Christy used to work outside the home as a vet tech. She is not computer savy and doesn't live for her website. Her time spent is for caring for her animals.


----------



## Jilly SummerSunset (Sep 16, 2020)

Kimberly O'neill said:


> HELLO  did you ever adopt your puppy from Gemstone and if so, how did it go?
> 
> Months ago I gave Christy a deposit and have asked for pictures of the puppies. She sent one picture of them (a month ago), puppies in a dirty laundry basket, it was upsetting more than exciting. I have since asked for more pictures - nothin.
> 
> ...


I guess a simple answer is Christy sells healthy, happy, excellent temperament, quality blood lined pups. I love her dogs. I wouldn't complain about a puppy soiled towel in a basket. The pups are clean and it probably got soiled in transit from the whelping box. They are pretty young. 3-4 week olds don't hold their poop. Some expectations of breeders are harsh from buyers. You aren't the only buyer either. As a former breeder, I know the realities of breeding and buyer's need to justify their choices. You need to justify breeder shaming when it's unfair.


----------



## Carolinek (Apr 2, 2014)

.


twyla said:


> I honestly found their about us page odd, which is wonderful they rescue but don't talk their poodles other than a vet tech is in charge which is very odd indeed


Agreed, it seems there was missing information.


----------



## Carolinek (Apr 2, 2014)

The tone of this thread is starting to be reminiscent of an old thread about a high volume breeder…that many of us who have been here a while probably remember all too well. Hopefully it doesn’t head down that same path.


----------



## Jilly SummerSunset (Sep 16, 2020)

Carolinek said:


> The tone of this thread is starting to be reminiscent of an old thread about a high volume breeder…that many of us who have been here a while probably remember all too well. Hopefully it doesn’t head down that same path.

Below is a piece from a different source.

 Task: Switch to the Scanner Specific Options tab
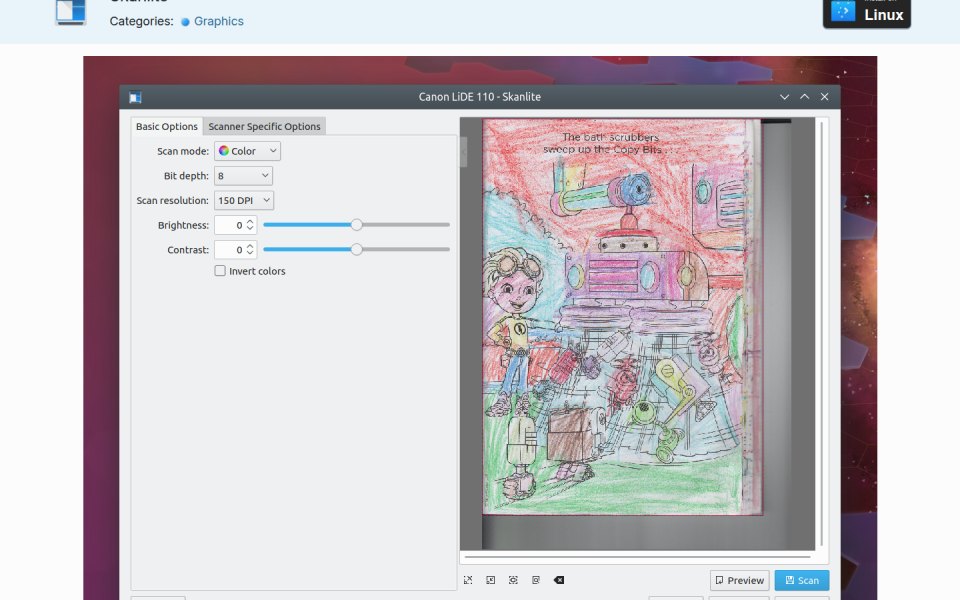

Someone who joins the forum and immediately wants to shame a reputable breeder because of a picture of babies who aren't housebroken makes me remember why I hated showing dogs. I thought this forum was for supporting Poodle ownership. Too many rescues are destroying good breeders and becoming hoarders themselves. I will stand up for good breeding anyday. I don't think titles are the determining factor making a breeder choice. When I bred German Shepherds, over angulation was on the rise. I showed my dogs in Bred by Exhibitor. I did AKC obedience and Schutzhund training. It started becoming about who you knew or who was handling a dog instead of sound quality breeding. You can't certify hips until a dog is 2 years old. Dysplasia started surfacing more and more. The breed club clicks were becoming more catty and the ring was about professional handlers. I left that world behind. I could and would show Maggie, her conformation is worthy of the ring. I won't put myself or her through any more club snobby clicks at my age. I hate the Continental cut too! 🙄😁🤣 Anyways, if you speak untruths, I'll call you on it.


----------



## twyla (Apr 28, 2010)

I still stand by my comment the Gemstone Poodles About us page is odd
This is where most tout what they do with their poodles, whether is be conformation, agility, rally, hunting, or have them as therapy dogs.


----------



## Mufar42 (Jan 1, 2017)

I going to guess the website is old, like maybe 10 years old and has never been updated. Likely why it looks odd. I don't know anything about the breeder but from the way the site is worded Christy is a vet tech or former vet tech and she runs the kennel for someone else. At least that is how it appears to me.
Dogs may very well be good so I would just want copies of health testing records on sire and dam.


----------



## Carolinek (Apr 2, 2014)

Jilly SummerSunset said:


> Someone who joins the forum and immediately wants to shame a reputable breeder because of a picture of babies who aren't housebroken makes me remember why I hated showing dogs. I thought this forum was for supporting Poodle ownership. Too many rescues are destroying good breeders and becoming hoarders themselves. I will stand up for good breeding anyday. I don't think titles are the determining factor making a breeder choice. When I bred German Shepherds, over angulation was on the rise. I showed my dogs in Bred by Exhibitor. I did AKC obedience and Schutzhund training. It started becoming about who you knew or who was handling a dog instead of sound quality breeding. You can't certify hips until a dog is 2 years old. Dysplasia started surfacing more and more. The breed club clicks were becoming more catty and the ring was about professional handlers. I left that world behind. I could and would show Maggie, her conformation is worthy of the ring. I won't put myself or her through any more club snobby clicks at my age. I hate the Continental cut too! 🙄😁🤣 Anyways, if you speak untruths, I'll call you on it.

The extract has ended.